[start EXTRACTED INFORMATION]
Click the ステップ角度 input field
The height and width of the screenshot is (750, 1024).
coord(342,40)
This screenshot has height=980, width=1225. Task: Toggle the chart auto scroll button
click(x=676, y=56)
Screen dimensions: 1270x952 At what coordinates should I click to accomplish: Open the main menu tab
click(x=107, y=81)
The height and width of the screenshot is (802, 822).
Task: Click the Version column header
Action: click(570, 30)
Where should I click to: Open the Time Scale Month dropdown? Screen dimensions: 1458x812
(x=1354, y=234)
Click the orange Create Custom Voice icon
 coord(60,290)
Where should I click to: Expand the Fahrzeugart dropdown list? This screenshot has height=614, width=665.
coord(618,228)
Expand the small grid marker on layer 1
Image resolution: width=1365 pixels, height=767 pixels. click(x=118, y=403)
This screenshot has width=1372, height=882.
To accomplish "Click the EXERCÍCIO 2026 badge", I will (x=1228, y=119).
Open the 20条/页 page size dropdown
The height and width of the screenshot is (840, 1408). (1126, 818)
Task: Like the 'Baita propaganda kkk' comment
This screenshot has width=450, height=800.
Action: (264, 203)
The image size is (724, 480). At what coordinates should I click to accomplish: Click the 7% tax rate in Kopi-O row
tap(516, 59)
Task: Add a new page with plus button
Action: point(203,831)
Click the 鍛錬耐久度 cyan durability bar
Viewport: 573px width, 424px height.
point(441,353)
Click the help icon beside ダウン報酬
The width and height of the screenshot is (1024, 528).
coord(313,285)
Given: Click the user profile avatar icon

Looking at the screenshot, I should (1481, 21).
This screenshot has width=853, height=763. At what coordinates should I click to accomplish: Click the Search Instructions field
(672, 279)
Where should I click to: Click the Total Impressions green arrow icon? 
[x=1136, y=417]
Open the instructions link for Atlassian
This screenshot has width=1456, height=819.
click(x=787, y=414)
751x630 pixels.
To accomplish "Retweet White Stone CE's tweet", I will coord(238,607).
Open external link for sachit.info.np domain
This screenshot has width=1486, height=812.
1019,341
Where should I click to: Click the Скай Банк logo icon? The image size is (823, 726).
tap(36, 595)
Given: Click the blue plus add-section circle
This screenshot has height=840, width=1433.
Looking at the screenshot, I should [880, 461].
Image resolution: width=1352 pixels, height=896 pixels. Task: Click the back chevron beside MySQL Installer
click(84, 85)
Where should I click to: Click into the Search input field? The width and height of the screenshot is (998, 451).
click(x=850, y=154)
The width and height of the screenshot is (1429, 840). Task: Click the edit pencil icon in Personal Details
[end EXTRACTED INFORMATION]
__TASK STATEMENT__. Rewrite everything from the line containing "Click the orange Create Custom Voice icon" down to the line containing "Image resolution: width=1365", swapping "orange" for "purple" and leaving all else unchanged. Give only those lines.

__FINAL ANSWER__.
Click the purple Create Custom Voice icon
 coord(60,290)
Where should I click to: Expand the Fahrzeugart dropdown list? This screenshot has height=614, width=665.
coord(618,228)
Expand the small grid marker on layer 1
Image resolution: width=1365 pixels, height=767 pixels. click(x=118, y=403)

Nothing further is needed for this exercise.